Single by NLE Choppa

from the album Top Shotta
- Released: July 19, 2019
- Length: 3:01
- Label: No Love
- Songwriter(s): Bryson Potts; Jose Reynoso-Contreras;
- Producer(s): Hozay Beats

NLE Choppa singles chronology
| "Get Like Me" (2019) | "Shotta Flow 3" (2019) | "Nolove Anthem" (2019) |

Music video
- "Shotta Flow 3" on YouTube

= Shotta Flow 3 =

2019 single by NLE Choppa

"Shotta Flow 3" is a song by American rapper NLE Choppa, released on July 19, 2019, as the lead single from his debut studio album Top Shotta (2020). Produced by Hozay Beats, it is the third installment in the "Shotta Flow" song series.

==Music video==
The music video was released alongside the single.
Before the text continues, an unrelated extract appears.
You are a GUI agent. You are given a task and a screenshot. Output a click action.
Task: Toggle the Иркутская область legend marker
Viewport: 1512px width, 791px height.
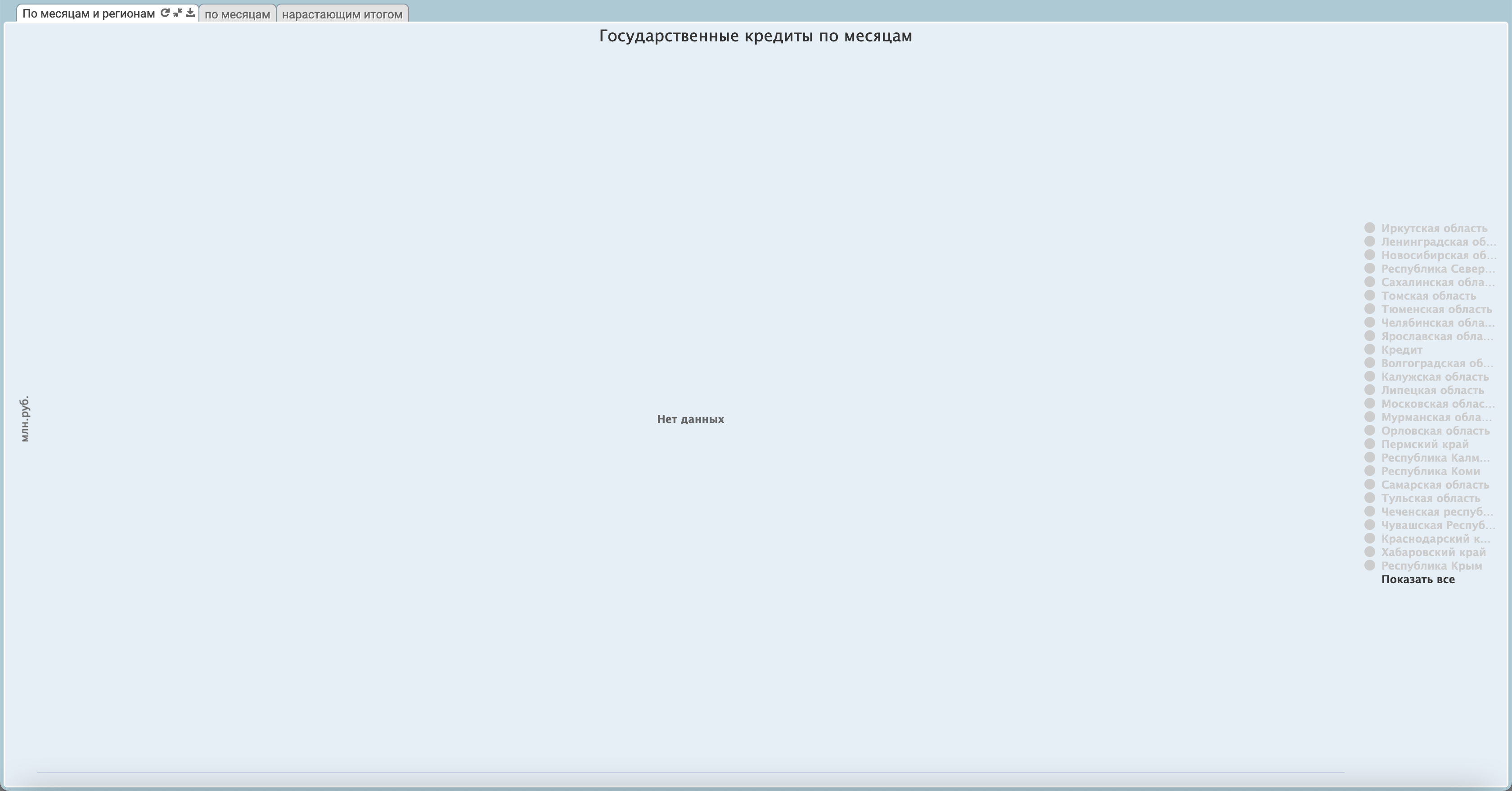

It sees NLE Choppa and his crew showing off many dance moves, including "hitting the Woah" midair before belly-flopping into a pool.

==Charts==

| Chart (2019) | Peak position |
|---|---|
| US Bubbling Under Hot 100 Singles (Billboard) | 19 |
| US Bubbling Under R&B/Hip-Hop Singles (Billboard) | 5 |

==Certifications==

| Region | Certification | Certified units/sales |
| Canada (Music Canada) | Platinum | 80,000^{‡} |
| United States (RIAA) | Platinum | 1,000,000^{‡} |
^{‡} Sales+streaming figures based on certification alone.